Earmark Irony: Sins of Omission and Commission

Our friends at Media Matters point out an interesting omission by the Washington Post in a story that ran last Friday, Earmarks Put Candidates On the Spot. The story concerns an earmark for the University of Chicago requested by Sen. Barack Obama (D-IL). It quotes Alaska Sen. Ted Stevens (R), who complained that directing the funds in question to the University of Chicago would circumvent the normal process by which the National Institutes of Health hands out research funds. "For this to be earmarked here, now, means they [the University] no longer have to compete.

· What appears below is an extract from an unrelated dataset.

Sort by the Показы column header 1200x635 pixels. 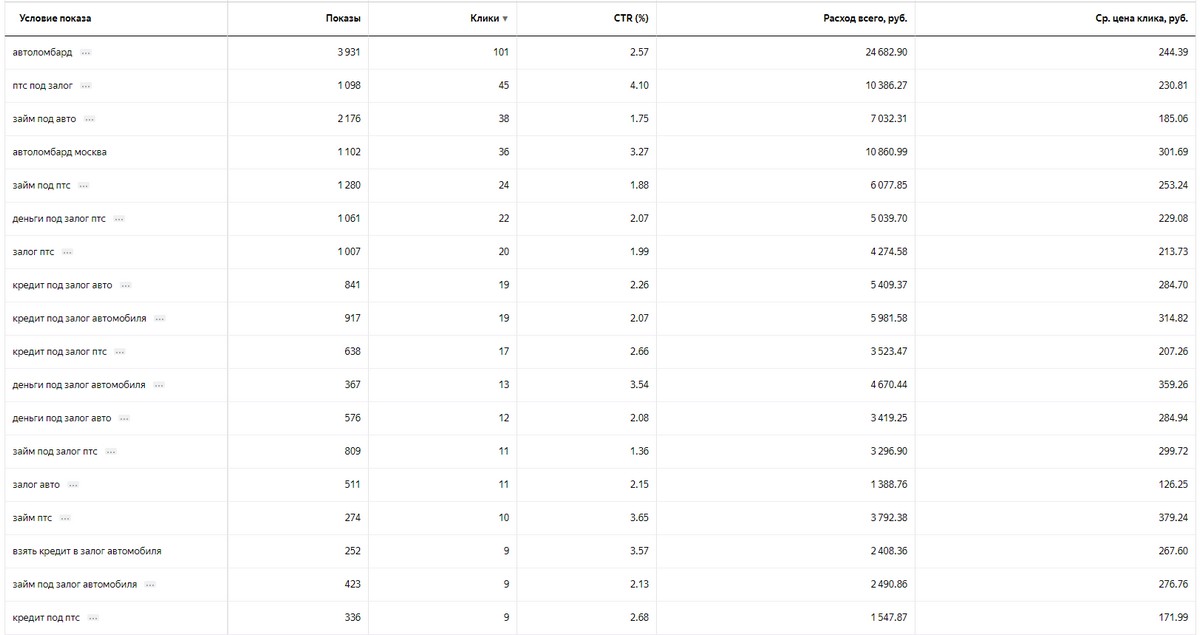coord(343,18)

The program [NIH has] for allocating money, I think, should not be obviated by an earmark here on the floor." Stevens effectively canned Obama's earmark request. The irony here is that a Post story of Aug. 1, FBI Probes Stevens's Earmark, cites FBI investigations into a considerably more egregeous set of self-serving earmarks requested by Stevens himself. The FBI is investigating whether Sen. Ted Stevens (R-Alaska) used a $1.6 million congressional appropriation to help an Alaska marine center purchase property from a business partner of the senator's son... The FBI and the Interior Department's inspector general are also jointly examining a series of budgetary earmarks endorsed by Stevens in recent years for the Alaska SeaLife Center in Seward. [H]is home outside Anchorage was searched for nine hours Monday by federal agents. May he who is without senatorial sin speak censoriously about self-serving spending measures. And may the Post be on the Outlook for earmark ironies of its own reporting.